CPU needs of a GPU computation...

I’m experimenting with my GPGPU framework to load balance a problem across CPUs as well. Each processor (or core of a processor, in this case) works on a division of the data set with the GPU usually taking a larger chunk. I’m testing on a dual-core AMD X2 4400 and a GeForce 7900 GTX, although I’ve previously tried this on a dual Xeon 3.0GHz with a GeForce 6800 GT as well.

If I run the GPU alone on its chunk of the data set it’s nice and fast. If I throw one core into the mix, the GPU computation time rises a negligible amount. But when I throw the second core in as well, the GPU skyrockets from about 450ms to over 3000ms. In both cases, the CPU computation time seems almost unaffected (which weakens my suspicions about memory bandwidth/cache saturation).

The computation is a synchronous OpenGL render in the main thread, with one additional thread for each core. I can understand how saturating both cores reduces the CPU availability to the OpenGL thread, but why does it suffer so badly? It only consists of a few function calls, while the majority of time should be locked in glTexImage2D/glReadPixels.

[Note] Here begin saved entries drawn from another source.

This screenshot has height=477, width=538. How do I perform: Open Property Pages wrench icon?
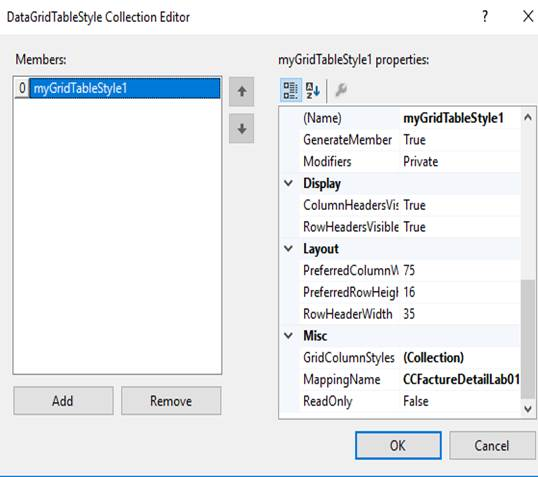coord(341,90)
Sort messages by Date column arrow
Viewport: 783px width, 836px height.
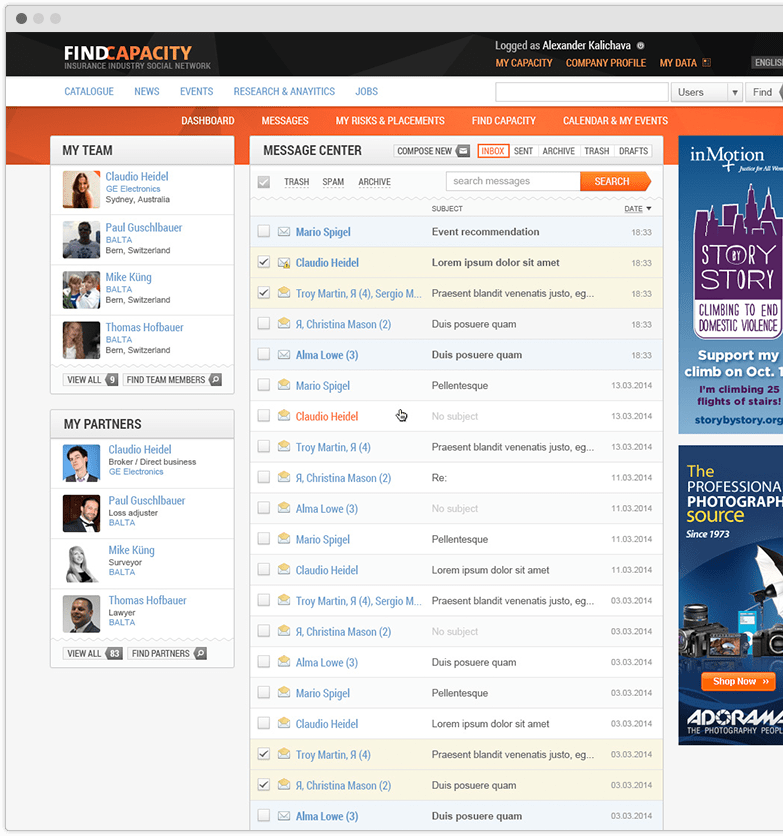coord(648,209)
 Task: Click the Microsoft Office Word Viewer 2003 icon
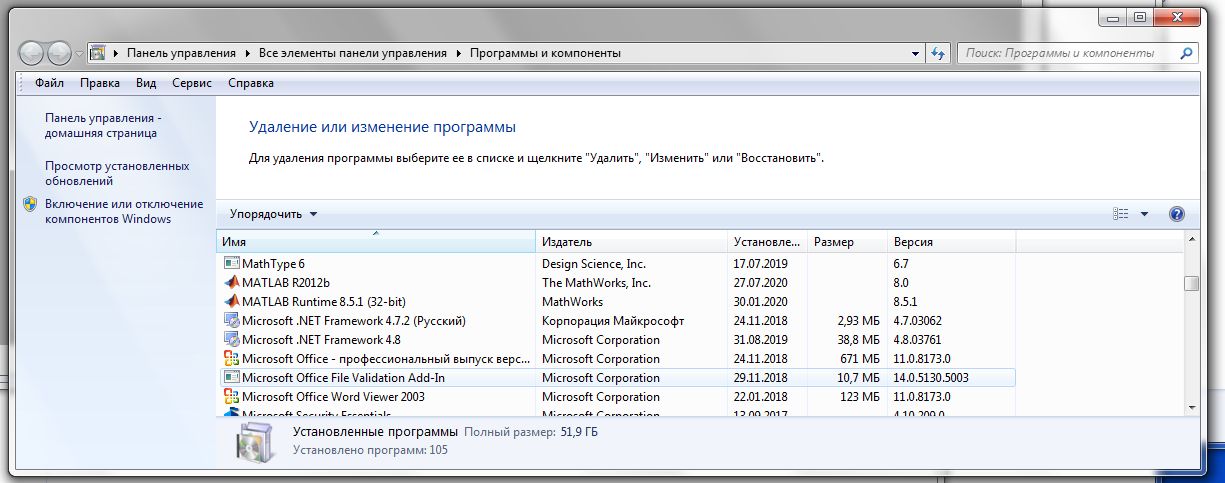coord(231,397)

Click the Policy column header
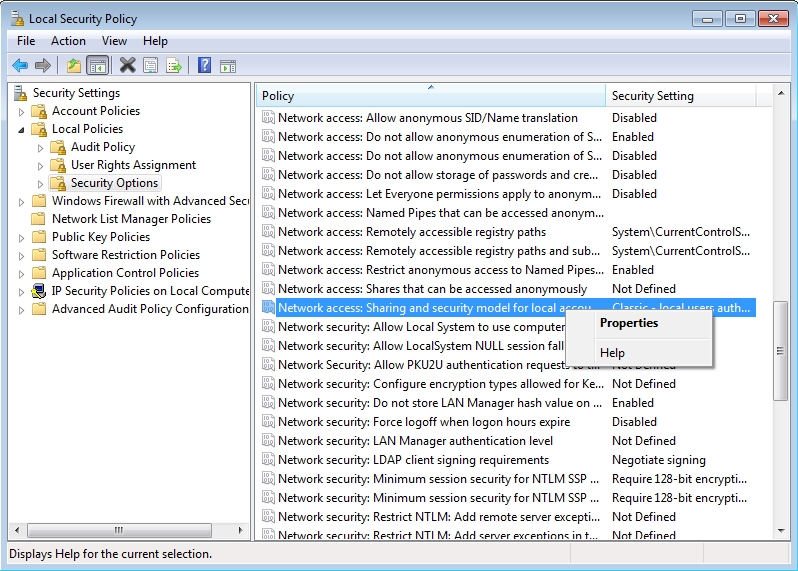[278, 96]
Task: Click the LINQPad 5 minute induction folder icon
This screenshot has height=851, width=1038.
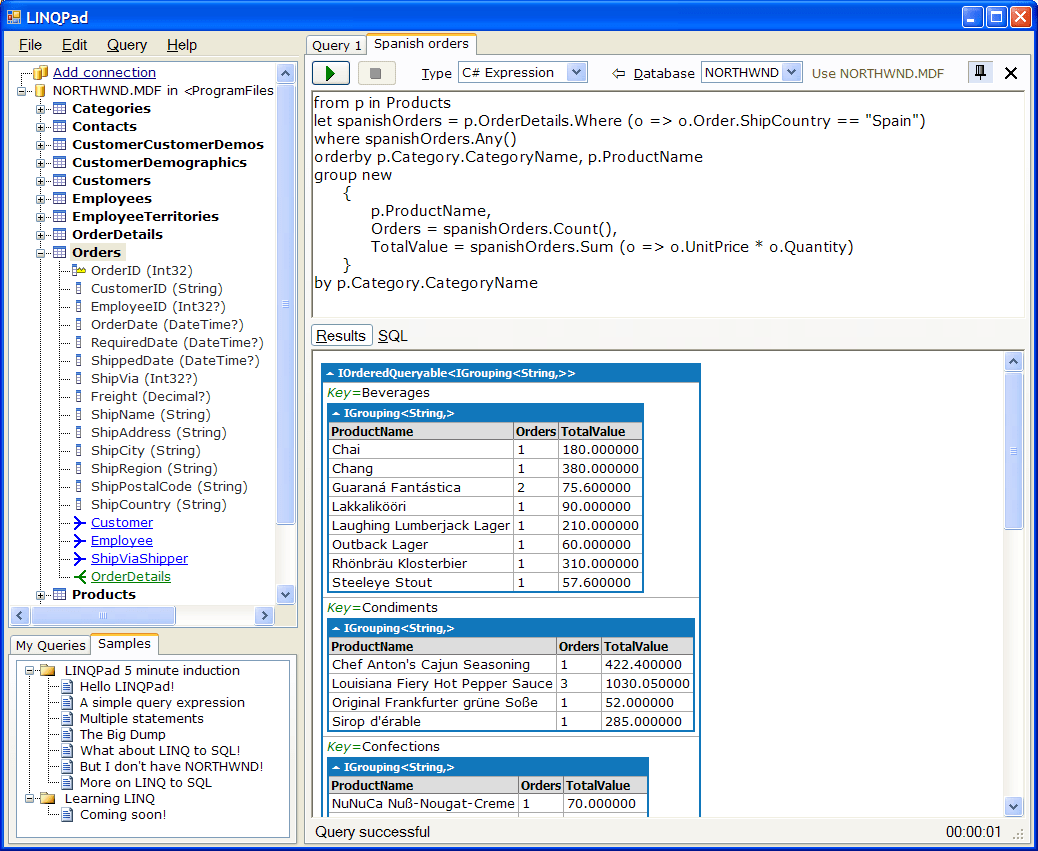Action: [47, 671]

I hacked up an asynchronous implementation earlier with PBOs, just to see if it makes a difference, but it didn’t seem very asynchronous; the thread was blocked initiating the texture uploads and computation, and while reading the result back. I didn’t really gain much at all.

Any ideas?

Just a follow up on this…

I thought I’d play with thread priorities this morning. On Windows I set the GPU thread to THREAD_PRIORITY_HIGHEST but this didn’t improve the situation. However, once I’d also set the CPU threads to THREAD_PRIORITY_LOWEST there was a huge improvement in GPU performance. As good as using only one core!

The CPU thread performance degraded by only a tiny amount, so I think I’ve found my solution. :smiley:

We had a related discussion a while ago. It was about a realtime thread deadlocking with a render thread.

It seems that the display driver uses an extra thread with priority fixed somewhere between highest and normal. This would also explain your observer behaviour.